Soy un viajero que no conoce mucho cuando viaja. Si voy a una ciudad, así sea pequeña y por primera vez, trato de descubrir pronto los lugares en donde anclaré mi estadía.
Lo mismo me sucede con el campo. No importa el tiempo que piense quedarme. Lo cierto es que caminando por ahí, como en las ciudades, voy descubriendo poco a poco los sitios y sus maneras de existir, y es así como siempre acabo volviendo al mismo restaurante y ordeno el mismo plato, visito el mismo museo y me detengo más o menos ante los mismos cuadros y me vuelve a cautivar el mismo árbol, la misma colina o las mismas aceras con sus mismas esquinas, las mismas plazas con sus mismos ocultos entramados. En resumen, me gusta ir reconociéndome, poco a poco, en los otros y en los lugares que son, en la secreta intimidad que ambos me ofrecen.
A diferencia de los turistas, por quienes tengo una alergia natural, no quiero salir, al viajar, del entorno que he empezado a descubrir; y si lo hago, a veces a regañadientes, es para ver si pudiera adosar un nuevo lugar y sus personas a la corta lista de recuerdos que habrá de acompañarme.

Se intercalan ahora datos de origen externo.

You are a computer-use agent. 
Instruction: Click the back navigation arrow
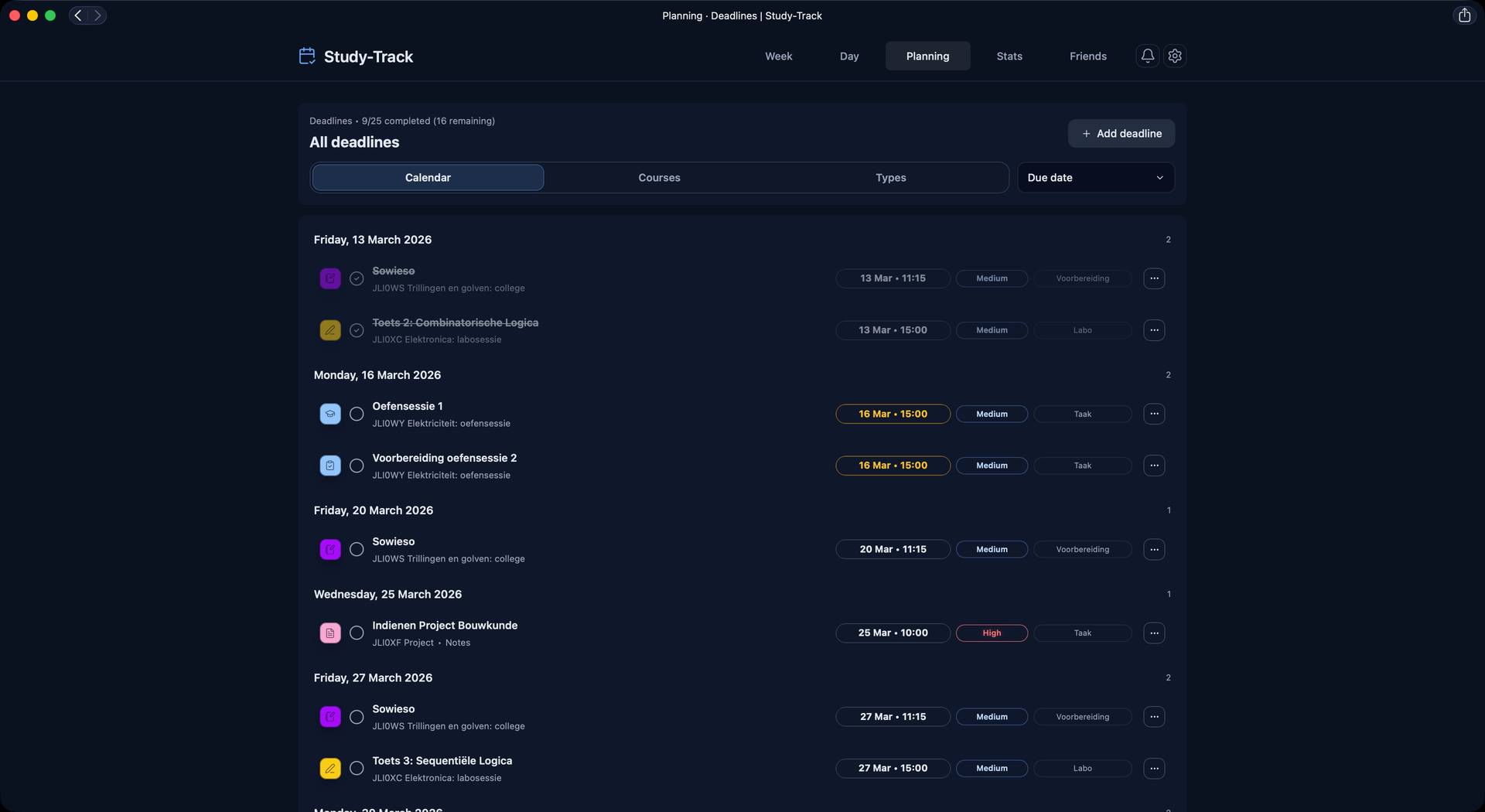78,15
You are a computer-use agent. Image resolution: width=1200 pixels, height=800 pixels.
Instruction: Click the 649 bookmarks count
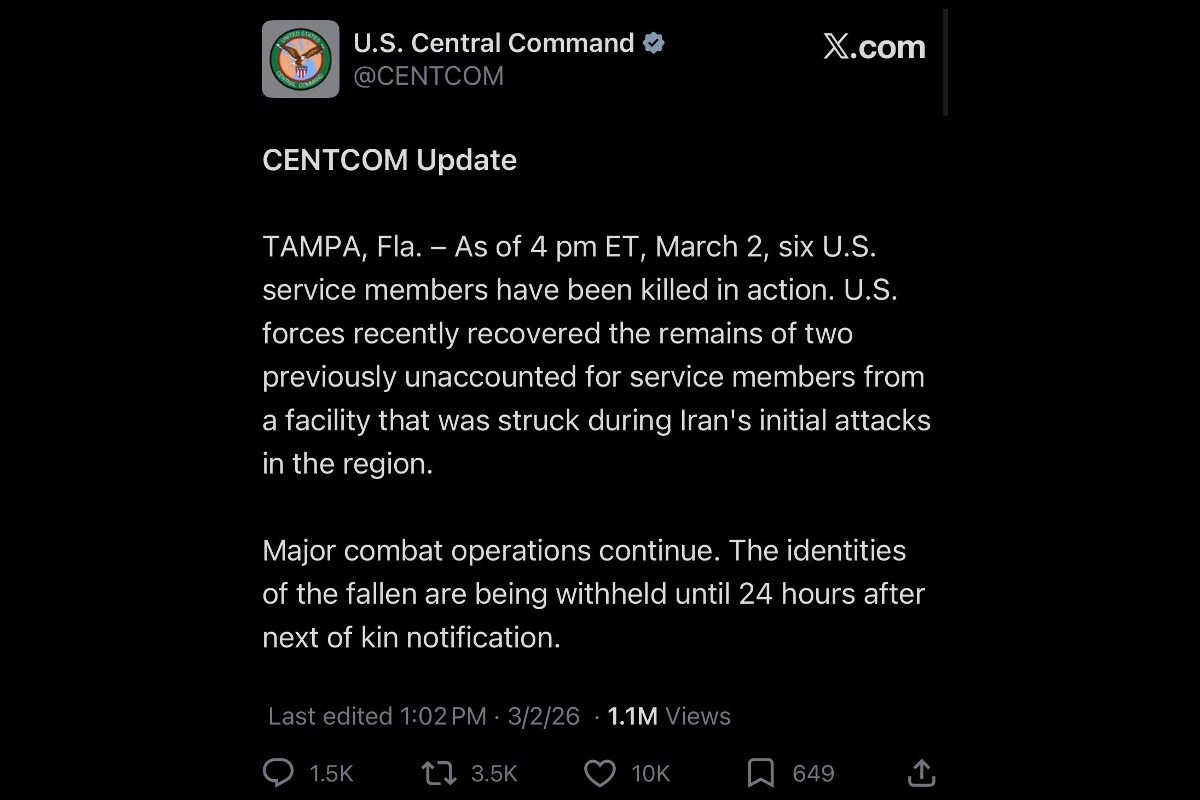[x=813, y=774]
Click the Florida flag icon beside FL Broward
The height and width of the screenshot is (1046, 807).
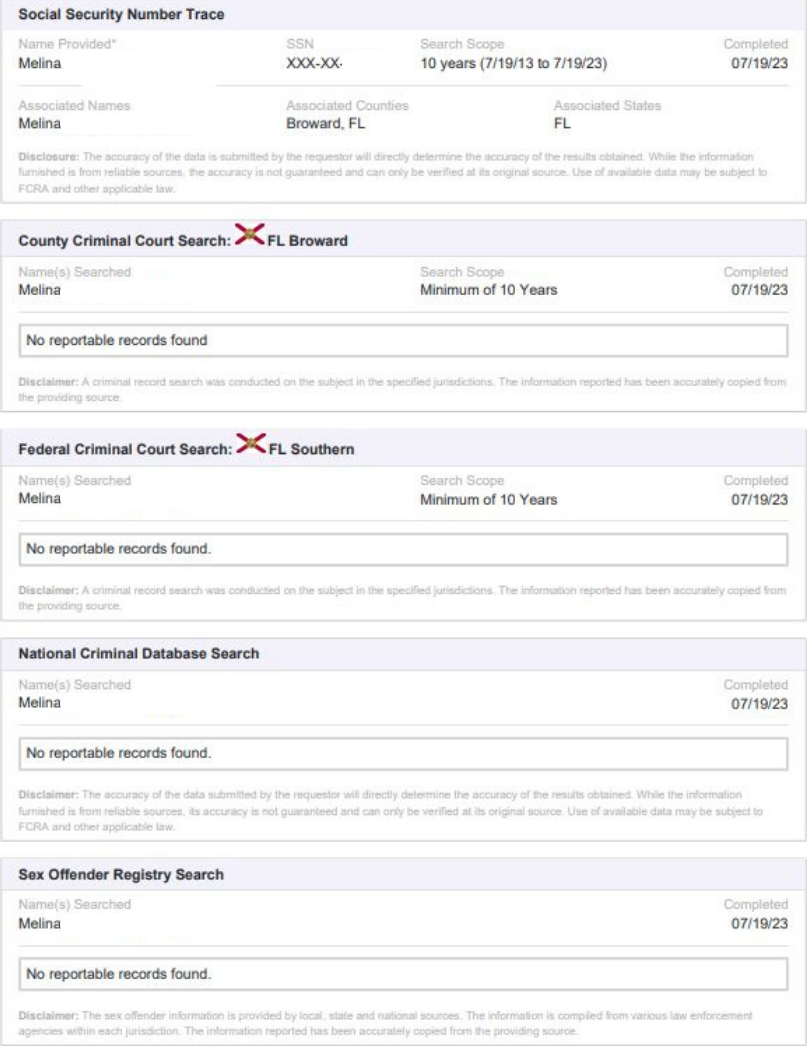click(x=249, y=235)
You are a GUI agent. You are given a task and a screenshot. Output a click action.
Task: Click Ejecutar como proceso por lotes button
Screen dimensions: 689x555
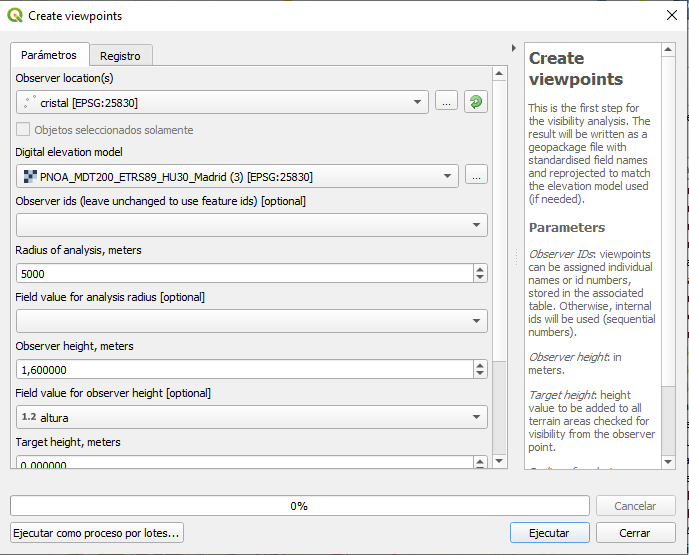click(x=97, y=533)
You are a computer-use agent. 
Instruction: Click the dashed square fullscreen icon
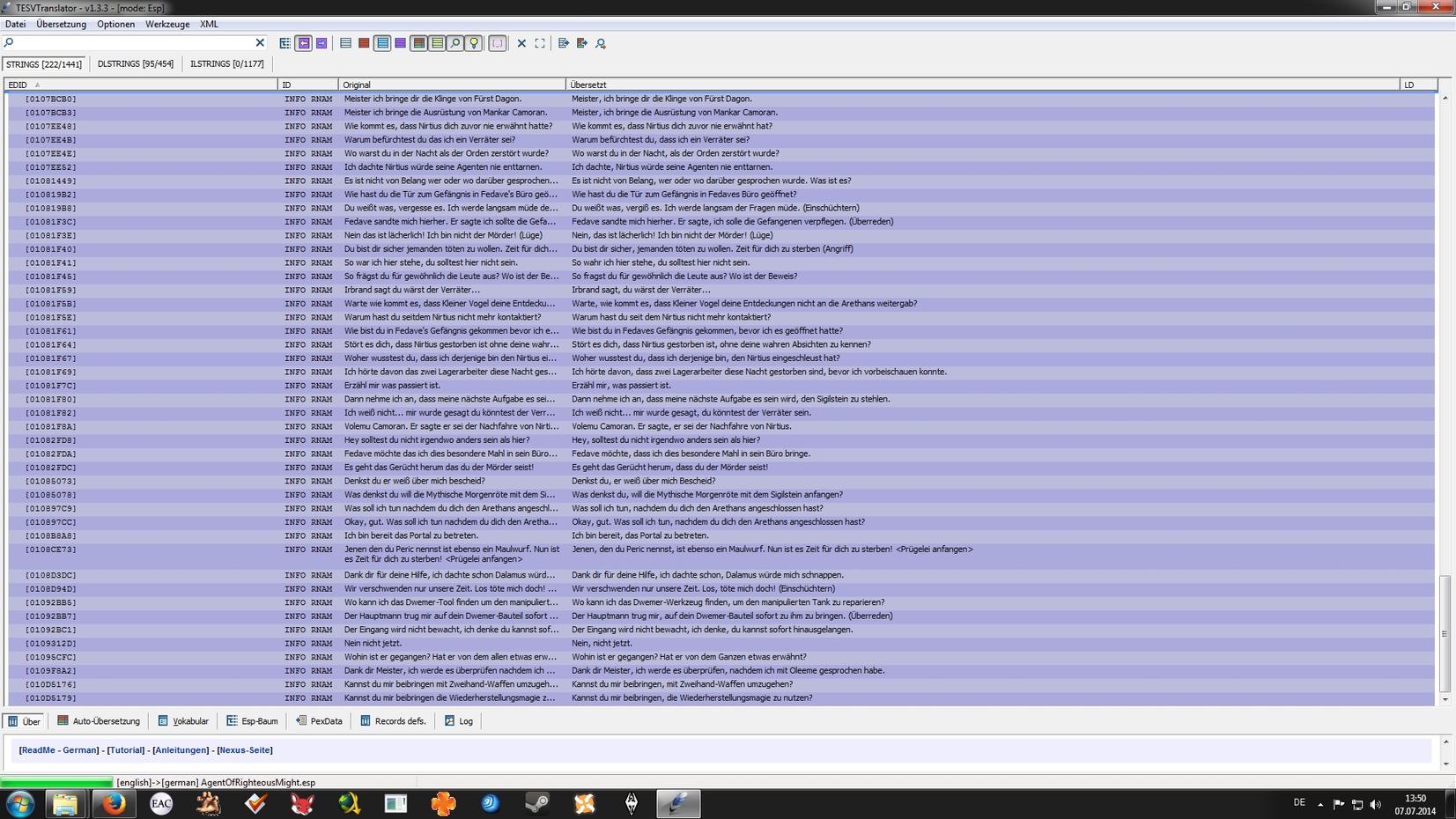point(540,43)
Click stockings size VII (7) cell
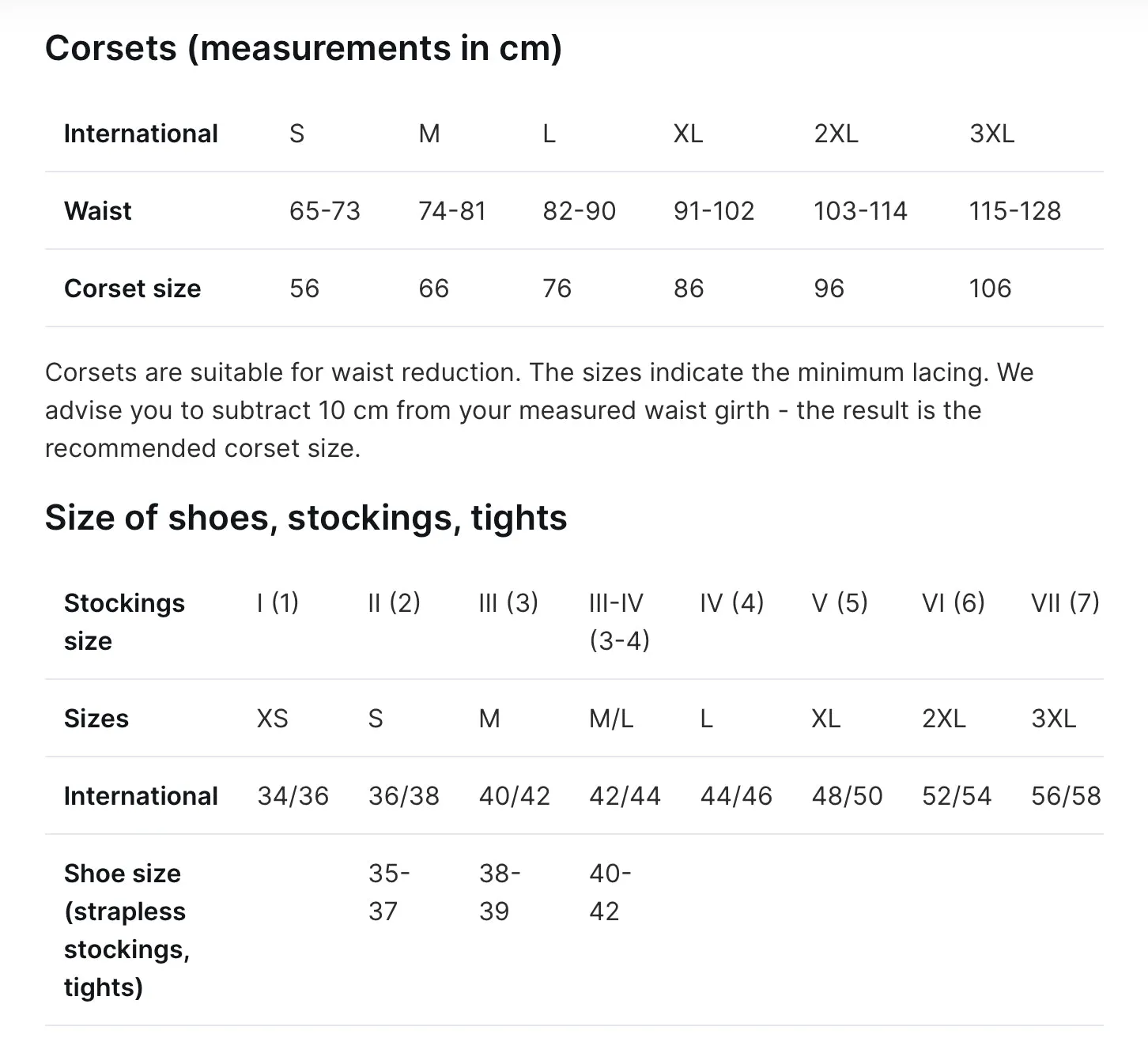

Me anima la idea, cuando viajo, de pasar el tiempo en muy pocos lugares.
Los turistas, en cambio, siempre quieren más. Tomar más fotos que luego confundirán de nombre, visitar más lugares que después también confundirán, hacer más compras y acumular más cansancio. Allá ellos con su apetito geográfico.
Si tuviera una agencia de viajes, les propondría a mis clientes experiencias de varias semanas en una sola ciudad y, en lo posible, en un solo barrio. Quebraría, por supuesto, pero sería muy entretenido proponerles que descubran que en una gota de lluvia está toda la lluvia, y en una conversación están todas las conversaciones, y en una esquina cualquiera o en un paisaje cualquiera está la posibilidad de que estén todos.
A su modo, las escuelas prefieren el turismo para sus estudiantes antes que formar viajeros. Como el turismo ultraorganizado, las escuelas permitimos muy poco o nada que los estudiantes viajen por su cuenta. Los llevamos todo el tiempo de nuestra mano, por donde queremos que vayan, por nuestra propia ruta y con nuestras propias reglas. Tampoco podría afirmarse sin más que todo ello sea reprochable. Lo sería si todo el viaje fuera a ser así.
Cuántos de nuestros estudiantes del bachillerato se han extraviado en un itinerario escolar que no les permitió demorarse en lo que les atraía, lo que los imantaba, aquello que sintieron que les podría servir de íntimo espejo.
Habrá que aceptar, porque no queda más remedio, que todo buen viajero algo de turista tiene, pero al revés, sin embargo, es más difícil de afirmar.